This highly successful approach inspired numerous open-source reproductions and scaling efforts . OpenCLIP ( Cherti et al. , 2023 ) was the first open-source effort to replicate CLIP by training on the LAION dataset ( Schuhmann et al. , 2021 ); following works leverage pre-trained backbones by fine-tuning them in a CLIP-style manner ( Sun et al. , 2023 ; 2024 ). Recognizing that data collection is a critical factor in the success of CLIP training, MetaCLIP ( Xu et al. , 2024 ) precisely follows the original CLIP procedure to reproduce its results, whereas Fang et al. ( 2024a ) use supervised datasets to curate pretraining data. Other works focus on improving the training loss, e.g . using a sigmoid loss in SigLIP ( Zhai et al. , 2023 ), or leveraging a pre-trained image encoder ( Zhai et al. , 2022b ). Ultimately though, the most critical components for obtaining cutting-edge foundation models are abundant high-quality data and substantial compute resources. In this vein, SigLIP 2 ( Tschannen et al. , 2025 ) and Perception Encoder (PE) ( Bolya et al. , 2025 ) achieve impressive results after training on more than 40B image-text pairs. The largest PE model is trained on 86B billion samples with a global batch size of 131K. Finally, a range of more complex and natively multimodal approaches have been proposed; these include contrastive captioning ( Yu et al. , 2022 ), masked modeling in the latent space ( Bao et al. , 2021 ; Wang et al. , 2022b ; Fang et al. , 2023 ; Wang et al. , 2023a ), and auto-regressive training ( Fini et al. , 2024 ).
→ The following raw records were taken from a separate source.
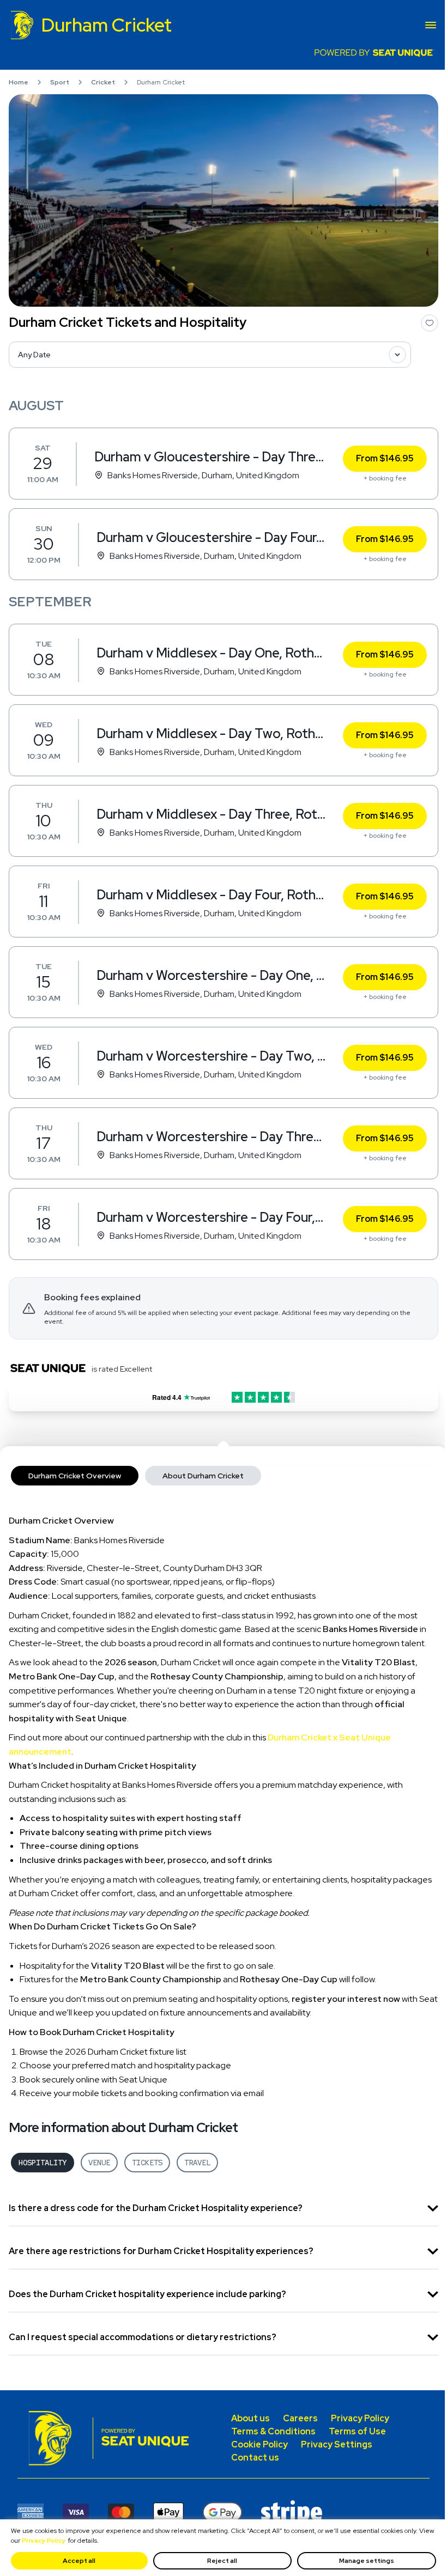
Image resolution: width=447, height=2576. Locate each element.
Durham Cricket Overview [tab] (74, 1476)
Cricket (103, 82)
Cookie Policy (259, 2444)
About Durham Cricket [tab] (203, 1476)
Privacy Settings (336, 2444)
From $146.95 (385, 458)
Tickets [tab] (147, 2162)
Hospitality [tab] (43, 2162)
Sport (59, 82)
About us (250, 2418)
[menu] (430, 25)
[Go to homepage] (54, 2438)
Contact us (255, 2457)
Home (18, 82)
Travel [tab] (197, 2162)
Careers (300, 2418)
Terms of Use (357, 2431)
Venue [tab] (99, 2162)
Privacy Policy (44, 2540)
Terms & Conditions (273, 2431)
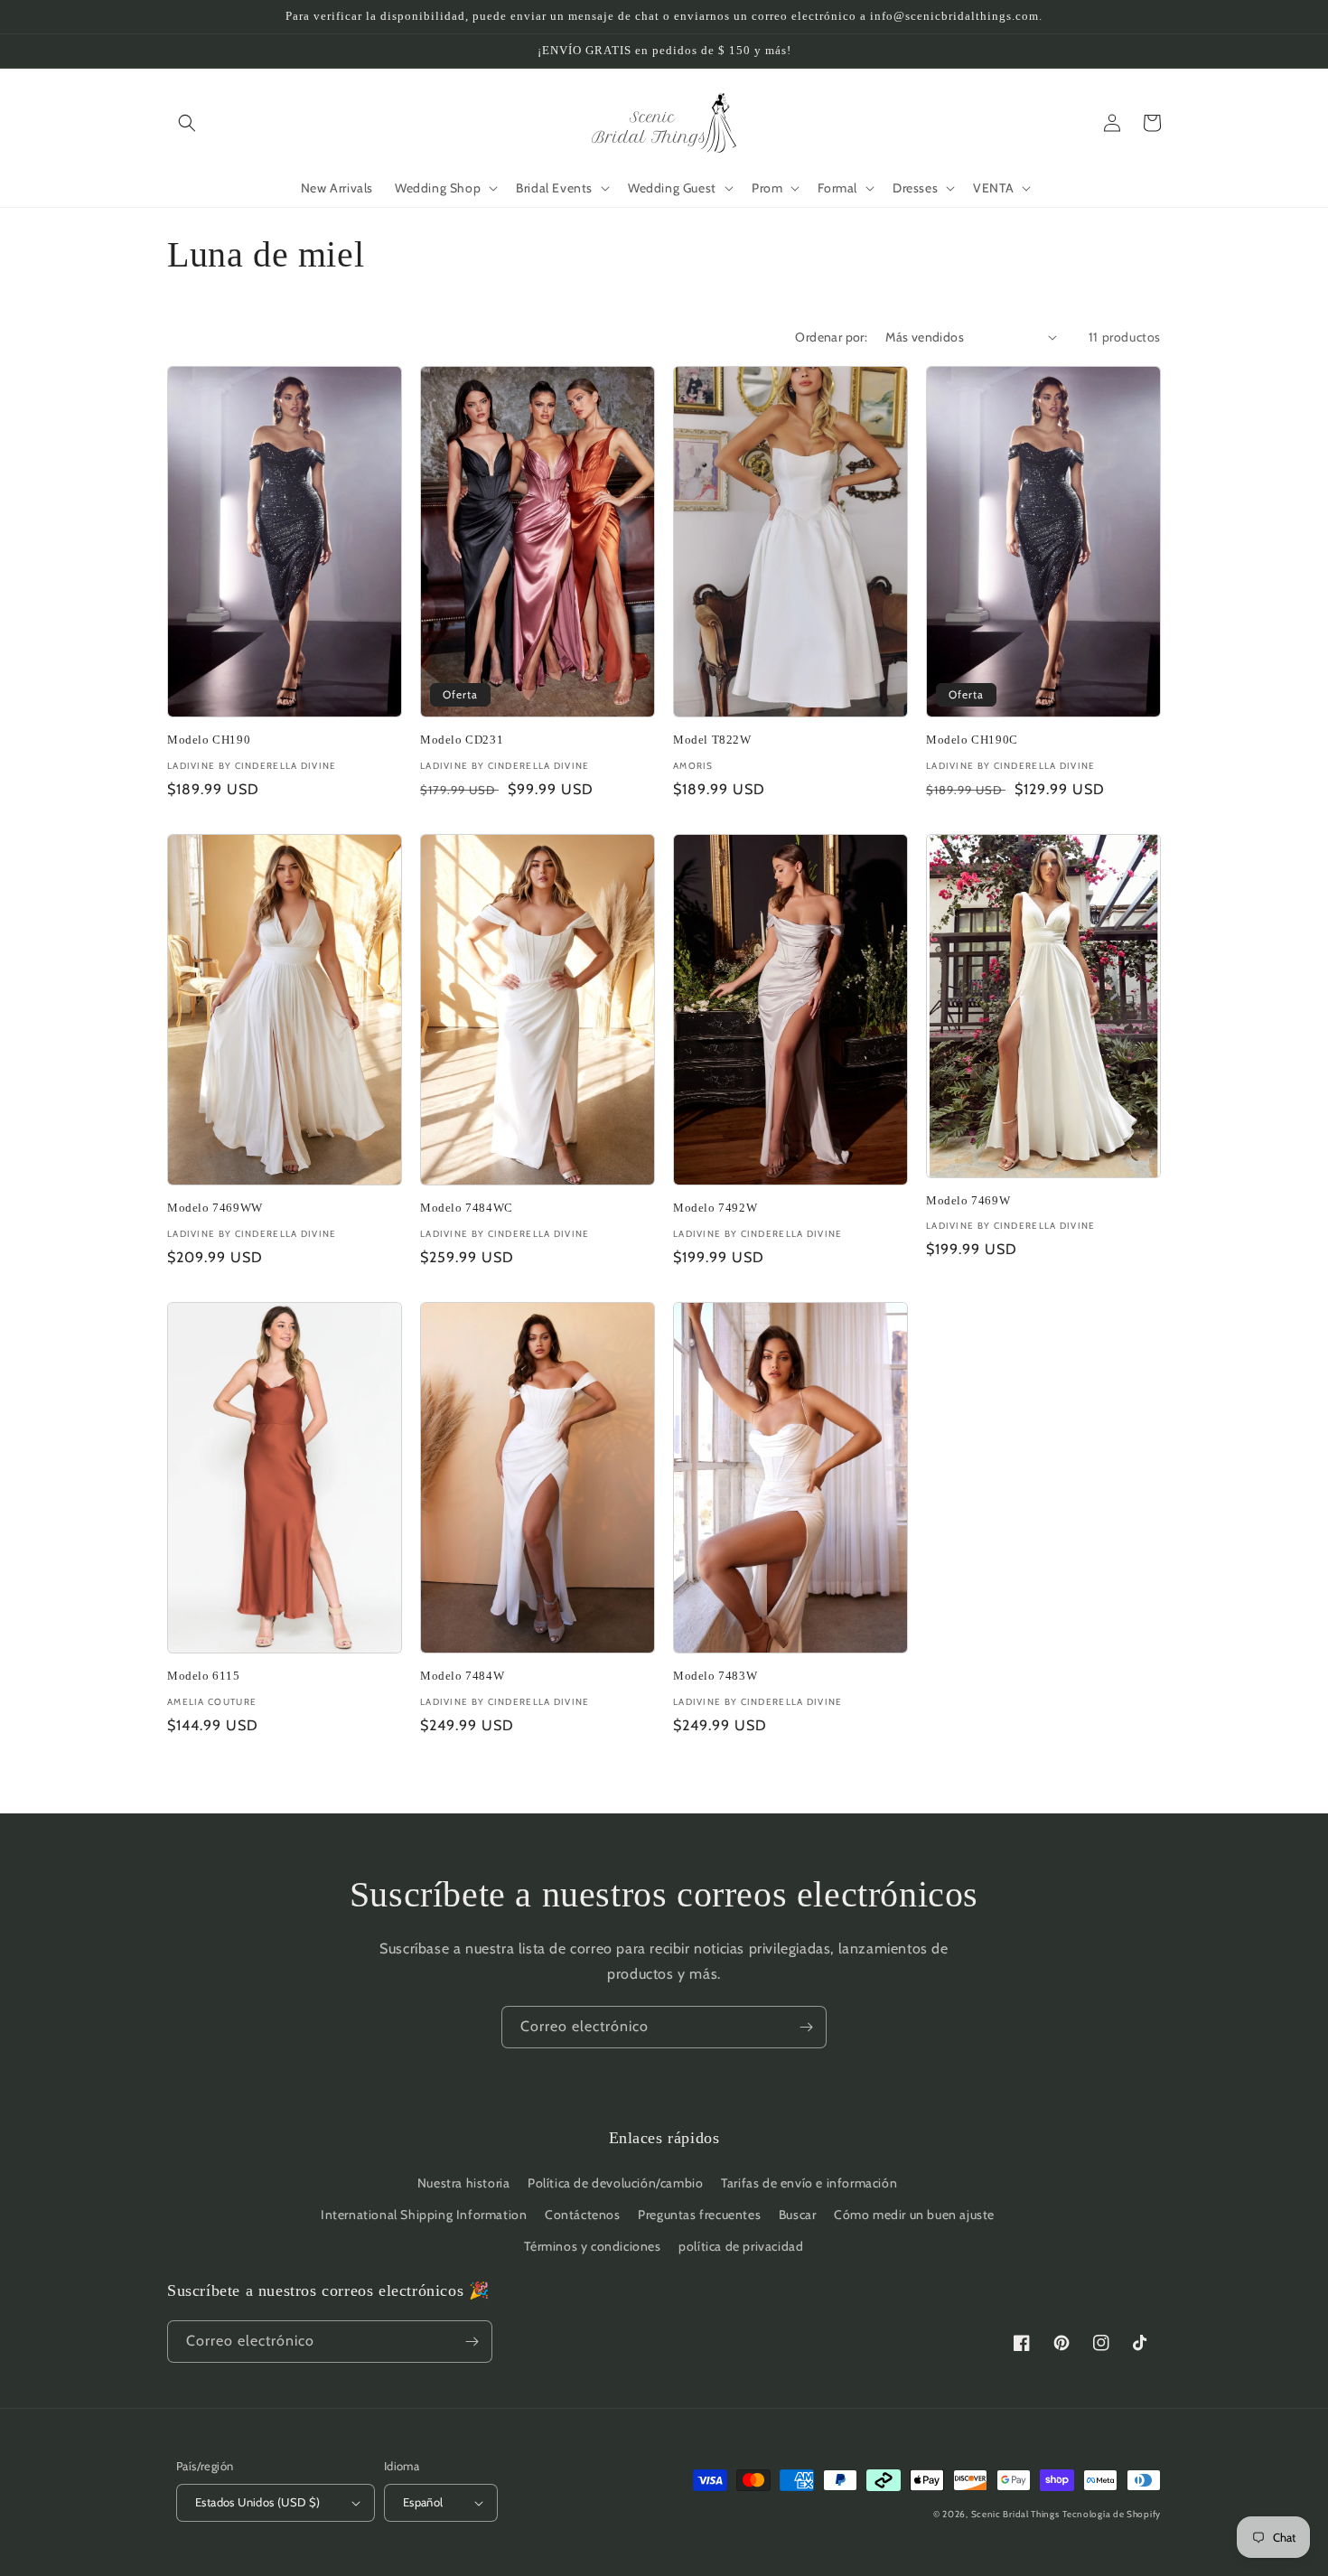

【翻译】这种高度成功的方法启发了众多开源复现和扩展工作。OpenCLIP(Cherti等人,2023)是第一个通过在LAION数据集(Schuhmann等人,2021)上训练来复制CLIP的开源努力;后续工作通过以CLIP风格的方式微调预训练骨干网络来利用它们(Sun等人,2023;2024)。认识到数据收集是CLIP训练成功的关键因素,MetaCLIP(Xu等人,2024)精确遵循原始CLIP程序来复现其结果,而Fang等人(2024a)使用监督数据集来策划预训练数据。其他工作专注于改进训练损失,例如在SigLIP中使用sigmoid损失(Zhai等人,2023),或利用预训练图像编码器(Zhai等人,2022b)。然而,获得尖端基础模型的最关键组件最终是丰富的高质量数据和大量计算资源。在这方面,SigLIP 2(Tschannen等人,2025)和感知编码器(PE)(Bolya等人,2025)在超过400亿图像-文本对上训练后取得了令人印象深刻的结果。最大的PE模型在860亿样本上训练,全局批量大小为131K。最后,已经提出了一系列更复杂和本质上多模态的方法;这些包括对比标题(Yu等人,2022)、潜在空间中的掩码建模(Bao等人,2021;Wang等人,2022b;Fang等人,2023;Wang等人,2023a)和自回归训练(Fini等人,2024)。
In contrast, relatively little work has focused on scaling unsupervised image pretraining . Early efforts include Caron et al. ( 2019 ) and Goyal et al. ( 2019 ) utilizing the YFCC dataset ( Thomee et al. , 2016 ). Further progress has been achieved by focusing on larger datasets and models ( Goyal et al. , 2021 ; 2022a ), as well as initial attempts at data curation for SSL ( Tian et al. , 2021 ). Careful tuning of the training algorithms, larger architectures, and more extensive training data lead to the impressive results of DINOv2 ( Oquab et al. , 2024 ); for the first time, an SSL model matched or surpassed open-source CLIP variants on a range of tasks. This direction has recently been further pushed by Fan et al. ( 2025 ) by scaling to larger models without data curation, or by Venkataramanan et al. ( 2025 ) using open datasets and improved training recipes.
【翻译】相比之下,专注于扩展无监督图像预训练的工作相对较少。早期的努力包括Caron等人(2019)和Goyal等人(2019)利用YFCC数据集(Thomee等人,2016)。通过关注更大的数据集和模型(Goyal等人,2021;2022a),以及SSL数据策划的初步尝试(Tian等人,2021),取得了进一步的进展。训练算法的仔细调优、更大的架构和更广泛的训练数据导致了DINOv2的令人印象深刻的结果(Oquab等人,2024);这是SSL模型首次在一系列任务上匹配或超越开源CLIP变体。这一方向最近进一步被Fan等人(2025)通过扩展到更大的模型而不进行数据策划,或被Venkataramanan等人(2025)使用开放数据集和改进的训练配方所推动。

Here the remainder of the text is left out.